- **Materials provided**
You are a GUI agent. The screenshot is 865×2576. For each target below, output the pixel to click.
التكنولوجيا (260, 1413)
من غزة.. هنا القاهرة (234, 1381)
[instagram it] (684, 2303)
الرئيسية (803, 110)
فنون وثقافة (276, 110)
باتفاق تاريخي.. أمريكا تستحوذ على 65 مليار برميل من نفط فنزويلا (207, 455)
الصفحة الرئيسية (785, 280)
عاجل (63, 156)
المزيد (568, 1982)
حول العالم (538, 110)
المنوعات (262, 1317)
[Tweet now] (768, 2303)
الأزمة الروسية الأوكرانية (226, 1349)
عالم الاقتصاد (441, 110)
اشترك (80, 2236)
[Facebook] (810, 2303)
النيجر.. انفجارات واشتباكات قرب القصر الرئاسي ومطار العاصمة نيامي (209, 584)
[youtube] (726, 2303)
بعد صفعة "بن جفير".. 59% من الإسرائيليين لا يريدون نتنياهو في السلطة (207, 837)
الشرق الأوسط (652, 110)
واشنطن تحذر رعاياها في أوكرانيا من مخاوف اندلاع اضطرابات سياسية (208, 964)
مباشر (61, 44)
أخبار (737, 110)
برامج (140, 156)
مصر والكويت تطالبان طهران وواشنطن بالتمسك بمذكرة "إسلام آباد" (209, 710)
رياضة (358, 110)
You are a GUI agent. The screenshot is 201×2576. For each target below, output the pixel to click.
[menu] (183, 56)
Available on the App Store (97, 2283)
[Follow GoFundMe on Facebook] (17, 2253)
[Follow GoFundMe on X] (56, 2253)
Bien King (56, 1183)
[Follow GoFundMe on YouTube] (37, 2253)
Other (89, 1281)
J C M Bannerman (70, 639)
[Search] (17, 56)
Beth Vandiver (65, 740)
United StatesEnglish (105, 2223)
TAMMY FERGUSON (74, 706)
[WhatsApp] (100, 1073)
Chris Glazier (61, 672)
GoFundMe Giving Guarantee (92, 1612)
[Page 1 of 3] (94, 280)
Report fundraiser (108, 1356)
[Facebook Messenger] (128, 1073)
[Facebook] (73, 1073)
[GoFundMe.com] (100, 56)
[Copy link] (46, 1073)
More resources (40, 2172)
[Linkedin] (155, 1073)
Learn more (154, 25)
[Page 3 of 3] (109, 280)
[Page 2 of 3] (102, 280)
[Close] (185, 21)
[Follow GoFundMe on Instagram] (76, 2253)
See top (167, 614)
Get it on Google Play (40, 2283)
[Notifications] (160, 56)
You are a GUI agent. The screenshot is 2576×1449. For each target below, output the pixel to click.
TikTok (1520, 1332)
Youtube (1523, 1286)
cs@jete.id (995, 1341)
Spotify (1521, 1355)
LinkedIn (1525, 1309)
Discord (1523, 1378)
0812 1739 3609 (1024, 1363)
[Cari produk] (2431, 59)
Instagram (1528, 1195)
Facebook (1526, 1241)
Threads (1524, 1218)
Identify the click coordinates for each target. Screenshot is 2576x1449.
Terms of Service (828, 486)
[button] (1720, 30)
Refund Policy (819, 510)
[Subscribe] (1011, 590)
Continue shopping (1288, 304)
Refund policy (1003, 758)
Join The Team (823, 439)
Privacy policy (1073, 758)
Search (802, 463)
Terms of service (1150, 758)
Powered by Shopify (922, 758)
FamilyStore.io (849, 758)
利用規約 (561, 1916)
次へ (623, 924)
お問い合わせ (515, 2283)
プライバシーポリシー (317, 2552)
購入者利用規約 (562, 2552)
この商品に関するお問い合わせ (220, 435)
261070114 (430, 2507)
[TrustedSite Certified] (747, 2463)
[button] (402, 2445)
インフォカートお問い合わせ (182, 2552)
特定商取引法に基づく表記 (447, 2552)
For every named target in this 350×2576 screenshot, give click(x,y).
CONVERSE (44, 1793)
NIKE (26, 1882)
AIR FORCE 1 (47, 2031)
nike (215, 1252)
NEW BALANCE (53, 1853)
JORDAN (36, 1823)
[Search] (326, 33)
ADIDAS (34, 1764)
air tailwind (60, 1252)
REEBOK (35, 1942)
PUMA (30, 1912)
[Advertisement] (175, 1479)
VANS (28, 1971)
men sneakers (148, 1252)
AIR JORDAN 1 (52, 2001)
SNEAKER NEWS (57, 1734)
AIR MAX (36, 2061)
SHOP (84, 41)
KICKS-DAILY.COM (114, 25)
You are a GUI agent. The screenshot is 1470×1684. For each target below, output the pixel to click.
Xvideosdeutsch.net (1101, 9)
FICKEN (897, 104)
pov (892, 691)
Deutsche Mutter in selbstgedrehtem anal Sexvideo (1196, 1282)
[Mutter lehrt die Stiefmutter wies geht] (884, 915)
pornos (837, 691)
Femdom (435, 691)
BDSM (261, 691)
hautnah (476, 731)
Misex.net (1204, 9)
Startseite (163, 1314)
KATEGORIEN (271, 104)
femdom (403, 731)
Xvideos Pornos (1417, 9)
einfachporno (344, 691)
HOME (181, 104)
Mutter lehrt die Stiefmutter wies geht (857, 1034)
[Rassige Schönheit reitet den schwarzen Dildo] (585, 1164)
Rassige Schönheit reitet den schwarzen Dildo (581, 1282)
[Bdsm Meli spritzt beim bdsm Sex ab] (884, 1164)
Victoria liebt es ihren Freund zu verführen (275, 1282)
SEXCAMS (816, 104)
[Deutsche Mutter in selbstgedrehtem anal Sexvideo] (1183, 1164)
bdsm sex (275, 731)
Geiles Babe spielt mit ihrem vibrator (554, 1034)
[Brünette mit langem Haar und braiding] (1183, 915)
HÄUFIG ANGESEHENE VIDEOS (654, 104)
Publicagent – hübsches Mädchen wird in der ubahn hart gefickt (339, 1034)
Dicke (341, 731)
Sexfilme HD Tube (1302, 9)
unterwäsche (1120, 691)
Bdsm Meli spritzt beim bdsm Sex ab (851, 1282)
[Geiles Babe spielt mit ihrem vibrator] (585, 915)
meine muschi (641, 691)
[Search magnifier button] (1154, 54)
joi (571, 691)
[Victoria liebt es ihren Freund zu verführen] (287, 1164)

- **Exercise prompt**
An exact copy of every entry is required.

- **Reply**
You are a GUI agent. The screenshot is 865×2576. For each target below, output the pixel to click.
التكنولوجيا (260, 1413)
من غزة.. هنا القاهرة (234, 1381)
[instagram it] (684, 2303)
الرئيسية (803, 110)
فنون وثقافة (276, 110)
باتفاق تاريخي.. أمريكا تستحوذ على 65 مليار برميل من نفط فنزويلا (207, 455)
الصفحة الرئيسية (785, 280)
عاجل (63, 156)
المزيد (568, 1982)
حول العالم (538, 110)
المنوعات (262, 1317)
[Tweet now] (768, 2303)
الأزمة الروسية الأوكرانية (226, 1349)
عالم الاقتصاد (441, 110)
اشترك (80, 2236)
[Facebook] (810, 2303)
النيجر.. انفجارات واشتباكات قرب القصر الرئاسي ومطار العاصمة نيامي (209, 584)
[youtube] (726, 2303)
بعد صفعة "بن جفير".. 59% من الإسرائيليين لا يريدون نتنياهو في السلطة (207, 837)
الشرق الأوسط (652, 110)
واشنطن تحذر رعاياها في أوكرانيا من مخاوف اندلاع اضطرابات سياسية (208, 964)
مباشر (61, 44)
أخبار (737, 110)
برامج (140, 156)
مصر والكويت تطالبان طهران وواشنطن بالتمسك بمذكرة "إسلام آباد" (209, 710)
رياضة (358, 110)
You are a GUI agent. The screenshot is 201×2576. For each target below, output the pixel to click.
[menu] (183, 56)
Available on the App Store (97, 2283)
[Follow GoFundMe on Facebook] (17, 2253)
[Follow GoFundMe on X] (56, 2253)
Bien King (56, 1183)
[Follow GoFundMe on YouTube] (37, 2253)
Other (89, 1281)
J C M Bannerman (70, 639)
[Search] (17, 56)
Beth Vandiver (65, 740)
United StatesEnglish (105, 2223)
TAMMY FERGUSON (74, 706)
[WhatsApp] (100, 1073)
Chris Glazier (61, 672)
GoFundMe Giving Guarantee (92, 1612)
[Page 1 of 3] (94, 280)
Report fundraiser (108, 1356)
[Facebook Messenger] (128, 1073)
[Facebook] (73, 1073)
[GoFundMe.com] (100, 56)
[Copy link] (46, 1073)
More resources (40, 2172)
[Linkedin] (155, 1073)
Learn more (154, 25)
[Page 3 of 3] (109, 280)
[Page 2 of 3] (102, 280)
[Close] (185, 21)
[Follow GoFundMe on Instagram] (76, 2253)
See top (167, 614)
Get it on Google Play (40, 2283)
[Notifications] (160, 56)
You are a GUI agent. The screenshot is 2576×1449. For each target below, output the pixel to click.
TikTok (1520, 1332)
Youtube (1523, 1286)
cs@jete.id (995, 1341)
Spotify (1521, 1355)
LinkedIn (1525, 1309)
Discord (1523, 1378)
0812 1739 3609 (1024, 1363)
[Cari produk] (2431, 59)
Instagram (1528, 1195)
Facebook (1526, 1241)
Threads (1524, 1218)
Identify the click coordinates for each target. Screenshot is 2576x1449.
Terms of Service (828, 486)
[button] (1720, 30)
Refund Policy (819, 510)
[Subscribe] (1011, 590)
Continue shopping (1288, 304)
Refund policy (1003, 758)
Join The Team (823, 439)
Privacy policy (1073, 758)
Search (802, 463)
Terms of service (1150, 758)
Powered by Shopify (922, 758)
FamilyStore.io (849, 758)
利用規約 (561, 1916)
次へ (623, 924)
お問い合わせ (515, 2283)
プライバシーポリシー (317, 2552)
購入者利用規約 (562, 2552)
この商品に関するお問い合わせ (220, 435)
261070114 (430, 2507)
[TrustedSite Certified] (747, 2463)
[button] (402, 2445)
インフォカートお問い合わせ (182, 2552)
特定商取引法に基づく表記 (447, 2552)
For every named target in this 350×2576 screenshot, give click(x,y).
CONVERSE (44, 1793)
NIKE (26, 1882)
AIR FORCE 1 (47, 2031)
nike (215, 1252)
NEW BALANCE (53, 1853)
JORDAN (36, 1823)
[Search] (326, 33)
ADIDAS (34, 1764)
air tailwind (60, 1252)
REEBOK (35, 1942)
PUMA (30, 1912)
[Advertisement] (175, 1479)
VANS (28, 1971)
men sneakers (148, 1252)
AIR JORDAN 1 (52, 2001)
SNEAKER NEWS (57, 1734)
AIR MAX (36, 2061)
SHOP (84, 41)
KICKS-DAILY.COM (114, 25)
You are a GUI agent. The screenshot is 1470×1684. For each target below, output the pixel to click.
Xvideosdeutsch.net (1101, 9)
FICKEN (897, 104)
pov (892, 691)
Deutsche Mutter in selbstgedrehtem anal Sexvideo (1196, 1282)
[Mutter lehrt die Stiefmutter wies geht] (884, 915)
pornos (837, 691)
Femdom (435, 691)
BDSM (261, 691)
hautnah (476, 731)
Misex.net (1204, 9)
Startseite (163, 1314)
KATEGORIEN (271, 104)
femdom (403, 731)
Xvideos Pornos (1417, 9)
einfachporno (344, 691)
HOME (181, 104)
Mutter lehrt die Stiefmutter wies geht (857, 1034)
[Rassige Schönheit reitet den schwarzen Dildo] (585, 1164)
Rassige Schönheit reitet den schwarzen Dildo (581, 1282)
[Bdsm Meli spritzt beim bdsm Sex ab] (884, 1164)
Victoria liebt es ihren Freund zu verführen (275, 1282)
SEXCAMS (816, 104)
[Deutsche Mutter in selbstgedrehtem anal Sexvideo] (1183, 1164)
bdsm sex (275, 731)
Geiles Babe spielt mit ihrem vibrator (554, 1034)
[Brünette mit langem Haar und braiding] (1183, 915)
HÄUFIG ANGESEHENE VIDEOS (654, 104)
Publicagent – hübsches Mädchen wird in der ubahn hart gefickt (339, 1034)
Dicke (341, 731)
Sexfilme HD Tube (1302, 9)
unterwäsche (1120, 691)
Bdsm Meli spritzt beim bdsm Sex ab (851, 1282)
[Geiles Babe spielt mit ihrem vibrator] (585, 915)
meine muschi (641, 691)
[Search magnifier button] (1154, 54)
joi (571, 691)
[Victoria liebt es ihren Freund zu verführen] (287, 1164)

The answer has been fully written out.